If $1 < f(x)$ we will have $1 > \frac 1{f(x)} > 0$ and if $f(x)$ grows blithely huge toward $huge$, $double-huge$ and $huge^2$ then $\frac 1{f(x)}$ will tend to flatline toward $0$.
So bearing that in mind:
$\cos x$ is periodic from $0$ to $1$ back down $0$ and and to $-1$ to $0$ to $1$ etc. and $\frac 1{\cos x}$ behaves exactly as we'd expect, for $+\infty$ down to a minimum of $1$ (as $\cos x$ goes from $0$ to $1$ and peaks) and then back to $\infty$.  Then as $\cos x$ goes from tiny positive through $0$, to tiny negative.  $\frac 1{\cos x}$ goess to $+\infty$ and jumps to $-\infty$ and starts surfaces up to $-1$ and then (as $\cos x$ reaches a nadir of $-1$ and heads back to $0$) $\frac 1{\cos x}$ reaches max at $-1$ and starts plumeting back to $-\infty.
As for $\tan x$ and $\frac 1{\tan x}$.  $\tan x$ will go from $\infty$ where $\cos x = 1; \sin x= 0$ to $1$ where $\cos x = \sin x = \frac 1{\sqrt 2}$. In this stage $\sin x$ is increasing faster than $\cos x$ is decreasing.  So there will be a bulge to the right in the graph.  Then as $\cos x\to 0$ and $\sin x \to 1$ we have $\frac {\sin x}{\cos x} \to \infty$. and as $\cos x$ is not decreasing faster than $\sin x$ is increasing, the graph stretches to be long and skinny.  Then as $\cos x$ goes through $0$ to negative, we jump to negative infinity.
In the same interval $\cot x = \frac {\cos x}{\sin x}$ starts and $\frac 10 = \infty$ and decreases down to $1$ and then to $0$.  The exact same but in reverse.  Then as $\cos x$ goes threough $0$ to negative $\frac {\cos x}{\sin x}$ goes ther $0$ to negative.
Useful to realize $\cot x =\frac {\cos x}{\sin x } = \frac {\sin(\frac \pi 2 - x)}{\cos \frac \pi 2 - x)} = \tan (\frac \pi 2 - x)$ so that explains more rigororously why their graphs are symmetriic.
A: Pictures often help.
Here's a graphical depiction of $\cos \theta$ and $\sec \theta = \frac{1}{\cos \theta}$ for $\theta = \frac{\pi}{3} = 60$ degrees.
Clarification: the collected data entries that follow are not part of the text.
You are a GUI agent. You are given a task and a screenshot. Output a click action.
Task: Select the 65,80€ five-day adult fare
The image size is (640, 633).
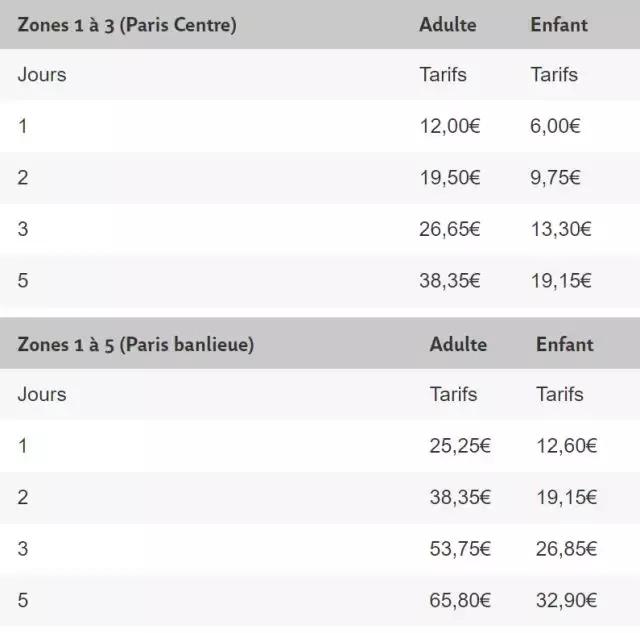point(460,601)
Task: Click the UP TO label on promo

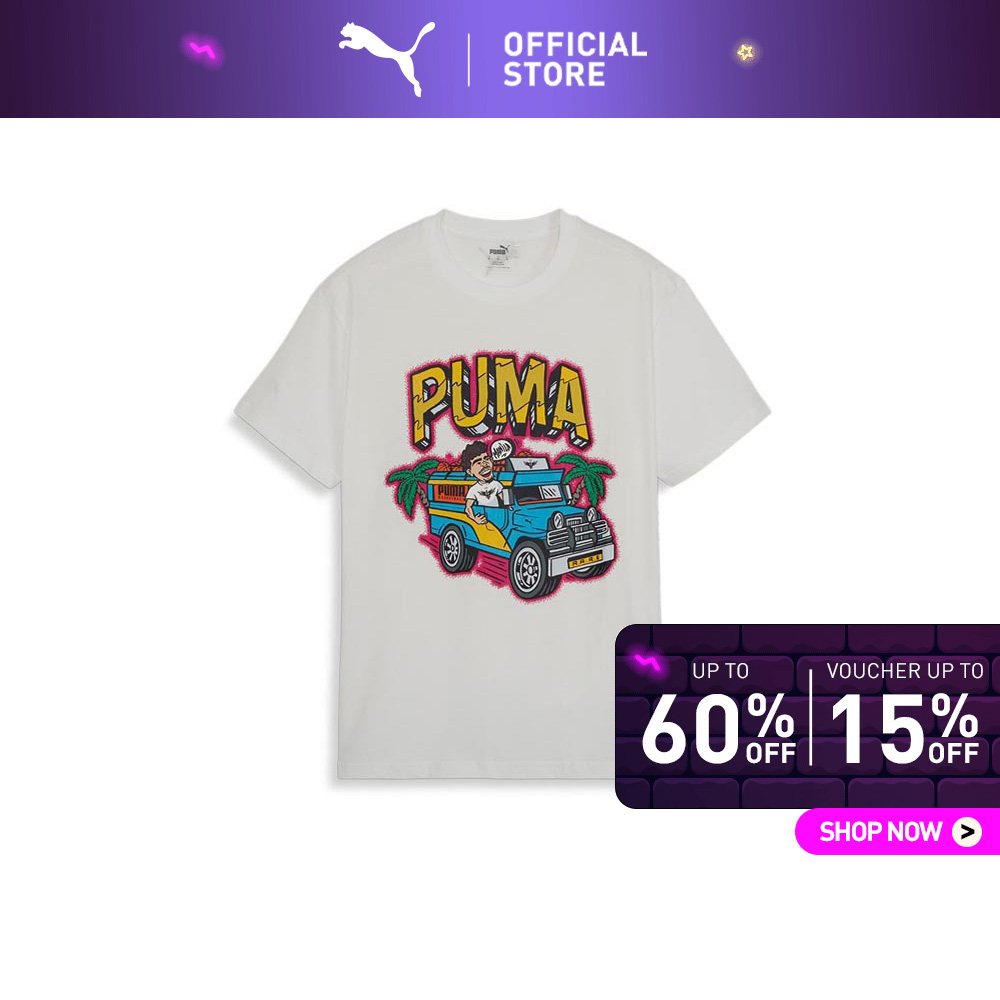Action: tap(720, 670)
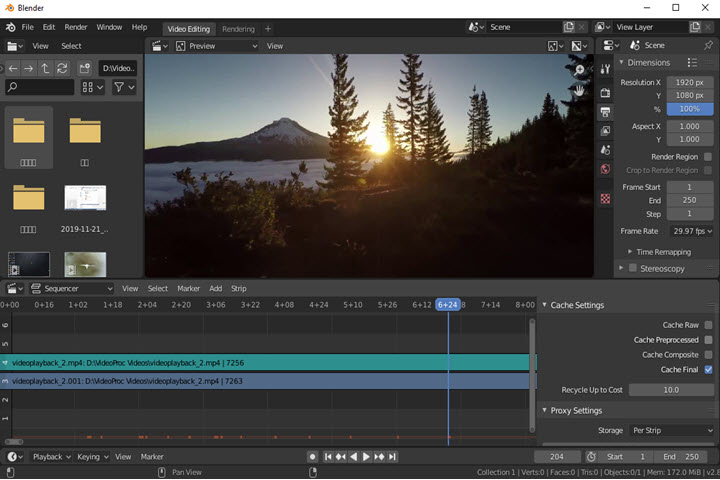Screen dimensions: 720x480
Task: Open the Output properties tab icon
Action: (605, 111)
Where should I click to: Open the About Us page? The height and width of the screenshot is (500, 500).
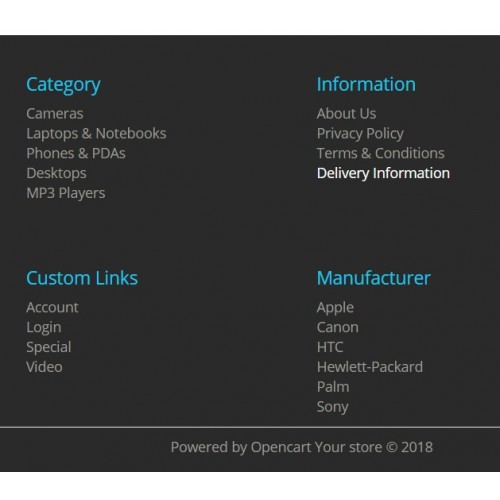click(346, 114)
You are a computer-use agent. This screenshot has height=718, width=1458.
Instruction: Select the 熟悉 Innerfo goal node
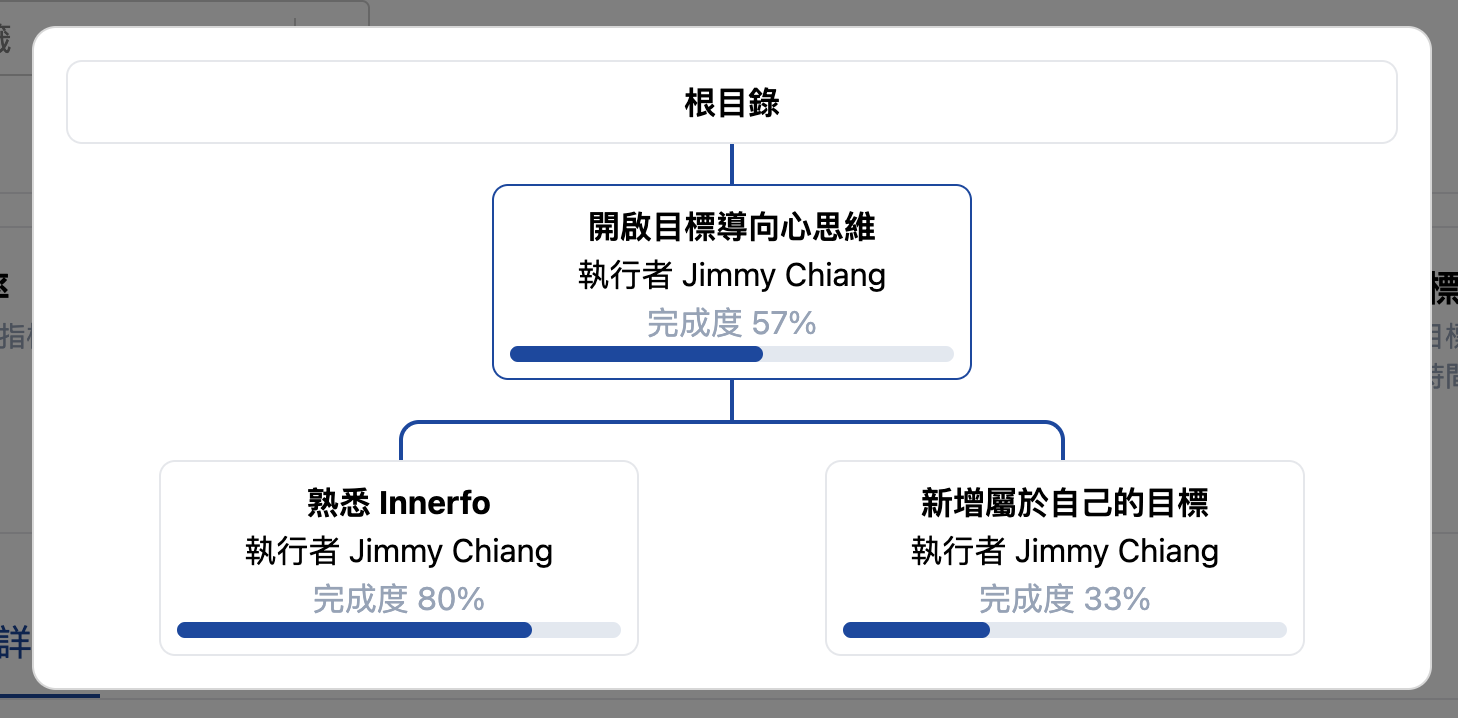point(398,557)
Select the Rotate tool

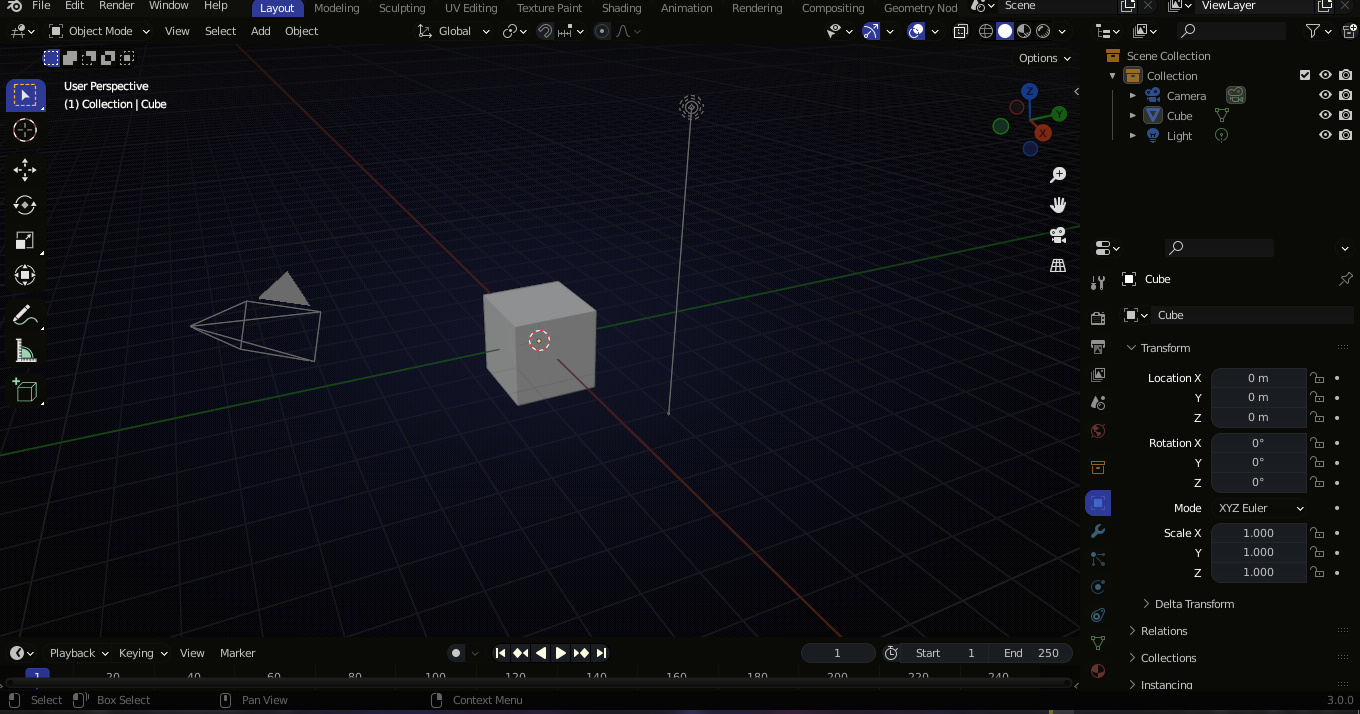pos(25,205)
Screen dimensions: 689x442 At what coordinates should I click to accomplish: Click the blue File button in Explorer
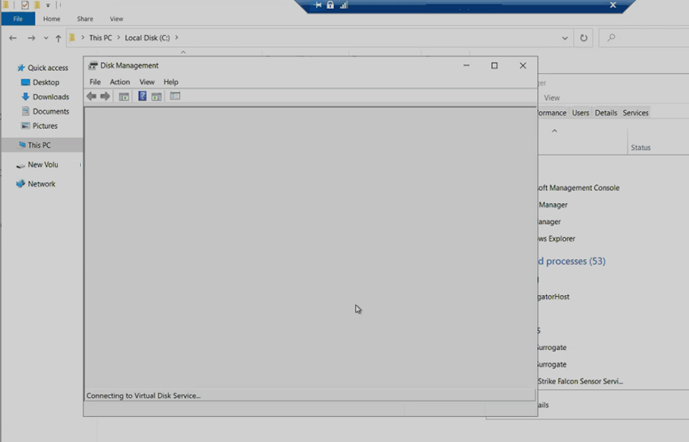pyautogui.click(x=17, y=19)
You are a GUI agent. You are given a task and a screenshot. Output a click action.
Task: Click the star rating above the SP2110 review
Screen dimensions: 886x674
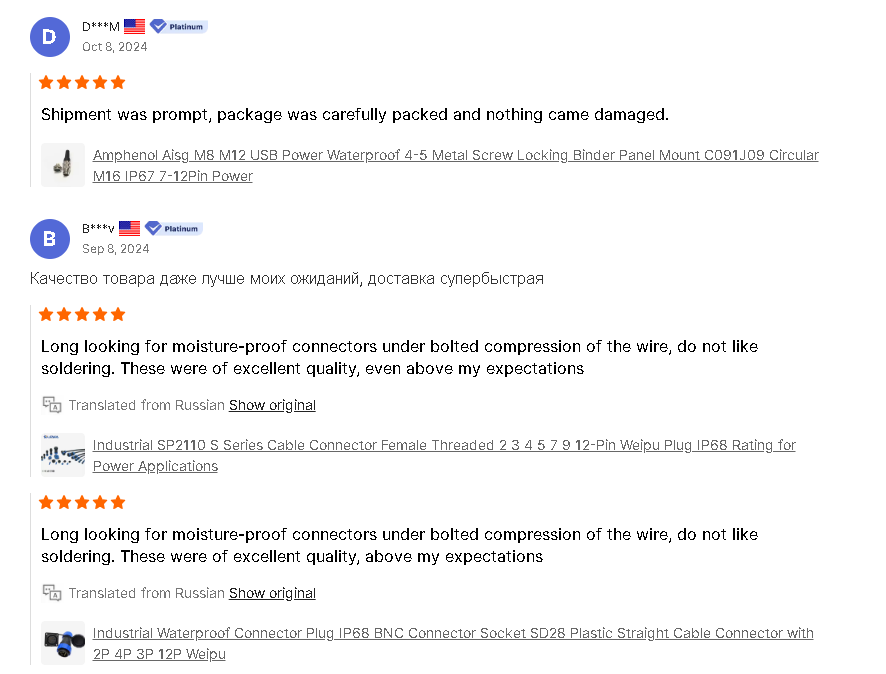coord(82,314)
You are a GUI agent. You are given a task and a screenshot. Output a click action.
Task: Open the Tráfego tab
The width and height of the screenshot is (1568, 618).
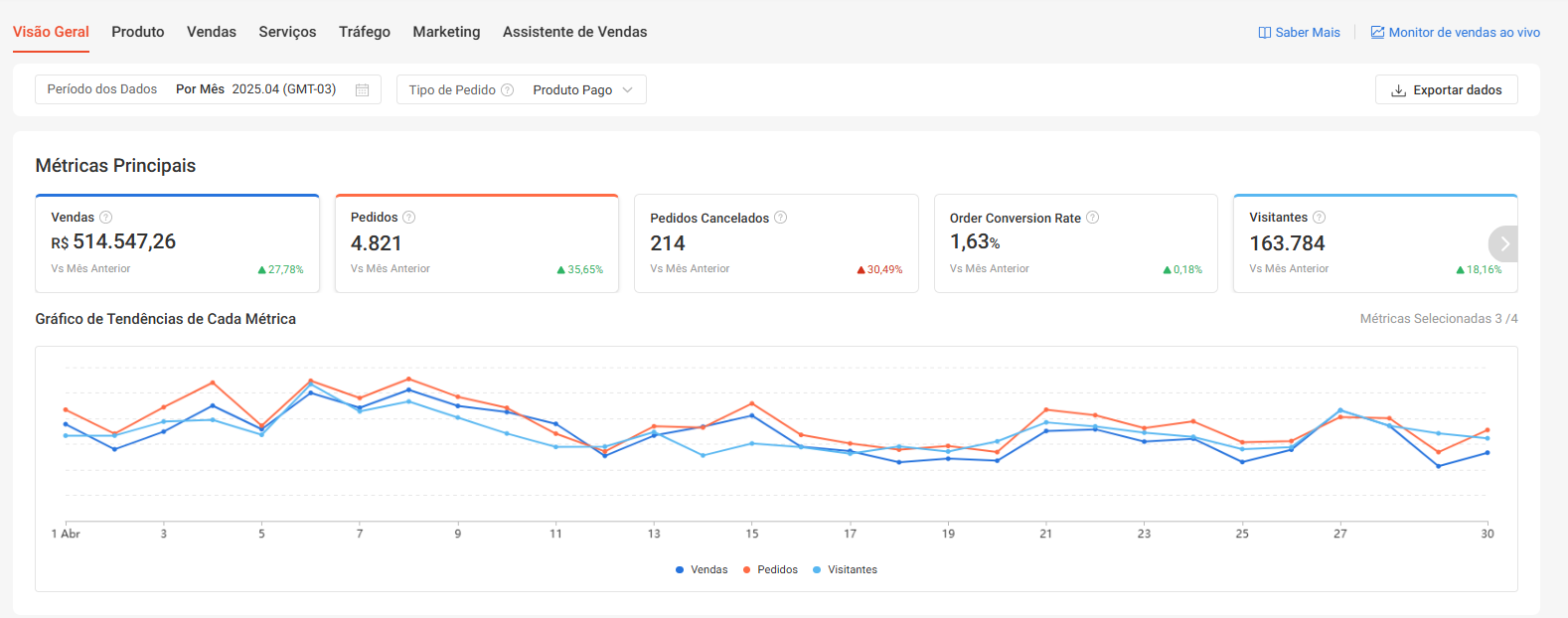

The situation for $\cos \theta$ is represented by the right triangle $\triangle ABC$.  The radius is $CA = 1$, and the cosine of $\theta$ is represented by the length of $CB = \frac12$.
Now, extend $CA$ rightward to $A'$, which lies on the vertical line tangent to the unit circle.  I submit that the secant of $\theta$ is represented by the length $CA'$, on this basis:


*

*$\triangle ABC$ and $\triangle A'B'C$ are similar.

*Therefore $CA'$ is to $CB'$ as $CA$ is to $CB$.

*Since $CB' = CA = 1$, we have that $CA'$ is to $1$ as $1$ is to $CB$.

*Symbolically, $CA' = \frac{CA'}{1} = \frac{1}{CB}$.

*And since $CB$ is $\cos \theta$, $CA' = \frac{1}{\cos \theta} = \sec \theta$.


Finally, imagine increasing $\theta$ toward $\frac{\pi}{2} = 90$ degrees.  It is evident that $A'$ must move vertically upward—without bound, in fact, and that is indeed what the plot of $\sec \theta$ does.
If you increase $\theta$ beyond $\frac{\pi}{2}$, but continue to extend $AC$ rightward toward the same vertical tangent, you find that $\sec \theta$ is negative and initially large, but decreasing toward $0$ as you approach $\theta = \pi = 180$ degrees.